··· Selected passage
The Original Soupman
- The Original Soupman Logo
- Type: Retail, Foodservice, Catering
- Founded: 1984 (original) 2005 - 259 W 55th St, New York, New York 10019
- Headquarters: Eatontown, New Jersey
- Number of locations: 1
- Area served: United States
- Products: Soups
- Parent: Gallant Brands, Inc.

= The Original Soupman =

Chain of soup restaurants

The Original Soupman was a chain of soup restaurants originally run by Iranian-American soup vendor Ali "Al" Yeganeh (علي یگانه), modeled after Yeganeh's original restaurant Soup Kitchen International, which was a well-known soup restaurant at 259-A West 55th Street (between Broadway and 8th Avenue), in Midtown Manhattan, New York City. The restaurant was known for its strict rules among its customers.

The 55th Street location, which began operating in 1984, was closed in 2004, with the windows soaped over. Yeganeh kept the lease on the shop while he looked to expand into a broader market. This led to the formation of the Original Soup Man chain and eventually led to the reopening of the Soup Kitchen International location in 2010 under the name "Original Soup Man", like all of Yeganeh's other restaurants.

In 2017, the chief financial officer of The Original Soupman was indicted for income tax evasion, and the chain went into bankruptcy, which led to all of its stores being closed. Later in 2017, The Original Soupman emerged from bankruptcy under new ownership, and it reopened in the original location in late 2018, going by its former name, The Original Soup Kitchen. Although Yeganeh is not involved with the day-to-day operations anymore, he still owns the brand name and is in charge of the soup recipes.
······
### What to do
A. Summarize the article on The Original Soupman in three sentences.
B. Extend the article on The Original Soupman, picking up after its final sentence.
··· Information shown
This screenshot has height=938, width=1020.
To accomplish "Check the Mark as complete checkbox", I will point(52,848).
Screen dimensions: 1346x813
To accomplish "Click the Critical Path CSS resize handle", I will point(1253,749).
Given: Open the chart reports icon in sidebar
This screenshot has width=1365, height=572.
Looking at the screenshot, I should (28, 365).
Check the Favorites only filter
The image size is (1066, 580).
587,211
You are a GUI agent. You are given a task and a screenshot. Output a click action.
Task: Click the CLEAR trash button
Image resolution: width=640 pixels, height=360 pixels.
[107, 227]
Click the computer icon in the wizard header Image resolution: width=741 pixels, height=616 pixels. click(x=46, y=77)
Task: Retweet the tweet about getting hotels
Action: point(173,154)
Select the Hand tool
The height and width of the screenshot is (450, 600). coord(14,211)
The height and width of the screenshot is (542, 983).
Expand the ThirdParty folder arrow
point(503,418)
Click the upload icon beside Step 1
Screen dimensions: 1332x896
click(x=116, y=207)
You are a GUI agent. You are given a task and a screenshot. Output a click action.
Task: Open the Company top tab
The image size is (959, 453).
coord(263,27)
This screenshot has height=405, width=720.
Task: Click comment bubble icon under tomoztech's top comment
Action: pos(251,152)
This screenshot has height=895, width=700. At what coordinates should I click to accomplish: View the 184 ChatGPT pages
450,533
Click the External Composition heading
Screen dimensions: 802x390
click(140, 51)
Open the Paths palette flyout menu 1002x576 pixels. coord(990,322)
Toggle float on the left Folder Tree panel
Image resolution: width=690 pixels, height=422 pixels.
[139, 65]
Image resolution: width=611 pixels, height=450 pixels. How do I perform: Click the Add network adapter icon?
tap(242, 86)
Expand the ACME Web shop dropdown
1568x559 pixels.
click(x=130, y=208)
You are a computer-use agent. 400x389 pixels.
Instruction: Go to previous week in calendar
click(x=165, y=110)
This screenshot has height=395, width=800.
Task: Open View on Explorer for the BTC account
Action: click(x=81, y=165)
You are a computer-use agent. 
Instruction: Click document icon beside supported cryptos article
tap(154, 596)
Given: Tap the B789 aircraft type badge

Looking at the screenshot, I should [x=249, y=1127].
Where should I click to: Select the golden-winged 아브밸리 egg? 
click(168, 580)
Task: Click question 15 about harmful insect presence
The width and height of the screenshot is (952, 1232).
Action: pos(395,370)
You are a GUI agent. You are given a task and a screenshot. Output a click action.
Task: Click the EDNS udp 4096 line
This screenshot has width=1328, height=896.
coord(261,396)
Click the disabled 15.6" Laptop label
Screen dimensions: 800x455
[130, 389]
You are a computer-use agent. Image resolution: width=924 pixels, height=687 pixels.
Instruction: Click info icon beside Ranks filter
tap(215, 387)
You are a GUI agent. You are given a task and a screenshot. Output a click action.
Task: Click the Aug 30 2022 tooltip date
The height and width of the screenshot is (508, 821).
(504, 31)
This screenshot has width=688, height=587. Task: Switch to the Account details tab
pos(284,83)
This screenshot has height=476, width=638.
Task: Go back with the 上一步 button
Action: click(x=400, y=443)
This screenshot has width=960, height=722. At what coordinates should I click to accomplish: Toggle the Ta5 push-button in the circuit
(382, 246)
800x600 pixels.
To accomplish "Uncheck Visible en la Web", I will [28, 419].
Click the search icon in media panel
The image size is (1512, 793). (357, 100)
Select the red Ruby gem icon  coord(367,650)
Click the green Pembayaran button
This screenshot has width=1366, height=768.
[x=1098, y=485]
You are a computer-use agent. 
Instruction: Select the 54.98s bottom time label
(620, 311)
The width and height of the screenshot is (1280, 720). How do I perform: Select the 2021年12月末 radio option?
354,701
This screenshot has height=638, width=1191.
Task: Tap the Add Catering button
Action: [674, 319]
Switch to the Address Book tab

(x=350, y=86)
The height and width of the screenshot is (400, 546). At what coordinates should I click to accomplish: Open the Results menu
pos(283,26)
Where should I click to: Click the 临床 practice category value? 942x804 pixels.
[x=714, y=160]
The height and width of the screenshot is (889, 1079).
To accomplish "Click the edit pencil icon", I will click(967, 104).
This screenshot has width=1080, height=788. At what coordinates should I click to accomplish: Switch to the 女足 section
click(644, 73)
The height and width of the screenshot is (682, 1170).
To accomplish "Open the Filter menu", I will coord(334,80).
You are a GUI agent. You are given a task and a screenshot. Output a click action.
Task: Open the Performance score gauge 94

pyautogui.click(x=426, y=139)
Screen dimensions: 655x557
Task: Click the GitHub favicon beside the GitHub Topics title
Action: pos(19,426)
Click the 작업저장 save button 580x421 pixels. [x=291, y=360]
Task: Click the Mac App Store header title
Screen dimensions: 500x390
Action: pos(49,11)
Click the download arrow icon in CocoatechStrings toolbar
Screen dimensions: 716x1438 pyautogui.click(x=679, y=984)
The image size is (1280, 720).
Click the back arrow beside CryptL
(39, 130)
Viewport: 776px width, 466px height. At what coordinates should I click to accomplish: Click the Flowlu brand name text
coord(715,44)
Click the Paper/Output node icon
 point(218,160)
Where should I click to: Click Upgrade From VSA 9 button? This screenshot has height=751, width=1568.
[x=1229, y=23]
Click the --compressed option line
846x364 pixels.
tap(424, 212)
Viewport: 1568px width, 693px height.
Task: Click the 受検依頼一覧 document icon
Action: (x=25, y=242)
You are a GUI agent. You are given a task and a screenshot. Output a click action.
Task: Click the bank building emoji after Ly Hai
······
### Responses for each task
A. The Original Soupman was a chain of soup restaurants originally run by Ali "Al" Yeganeh and modeled after his Soup Kitchen International on West 55th Street in Midtown Manhattan, a shop known for its strict rules for customers. That location opened in 1984 and closed in 2004, and Yeganeh kept the lease while expanding into a broader market, which led to the chain and to the shop's 2010 reopening as "Original Soup Man." In 2017 the chain's chief financial officer was indicted for income tax evasion and the chain went bankrupt and closed its stores, but it emerged under new ownership and reopened the original location in late 2018 as The Original Soup Kitchen, with Yeganeh still owning the brand name and overseeing the recipes.

B.
==Original restaurant==

Soup Kitchen International

In a profile of Yeganeh and Soup Kitchen International published in The New Yorker in 1989, both the small restaurant's popularity and Yeganeh's obsessive focus on his customers' behaviour were noted. Yeganeh was quoted in the article as saying, "I tell you, I hate to work with the public. They treat me like a slave. My philosophy is: The customer is always wrong and I’m always right." Yeganeh explained his strict philosophy about customer behavior by noting that, "Whoever follows [my rules], I treat very well. My regular customers don’t say anything. They are very intelligent and well-educated. They know I’m just trying to move the line." However, the writer noted that customers who stalled or complained would be bypassed, and quoted one person in line as advising others, "Just don’t talk. Do what he says."

==Fame via Seinfeld==
Yeganeh was the inspiration for the "Soup Nazi" character in the eponymous episode of the NBC television sitcom Seinfeld, which first aired on November 2, 1995. In this episode, Yeganeh, fictionalized as "Yev Kassem", was portrayed as the tyrannical purveyor of his soups, making all of his customers follow a strict set of rules if they wish to successfully procure a bowl of one of his coveted soups. Kassem was portrayed by Larry Thomas, who made two appearances in the series. For the original episode, Thomas was nominated for the Primetime Emmy Award for Outstanding Guest Actor in a Comedy Series in 1996.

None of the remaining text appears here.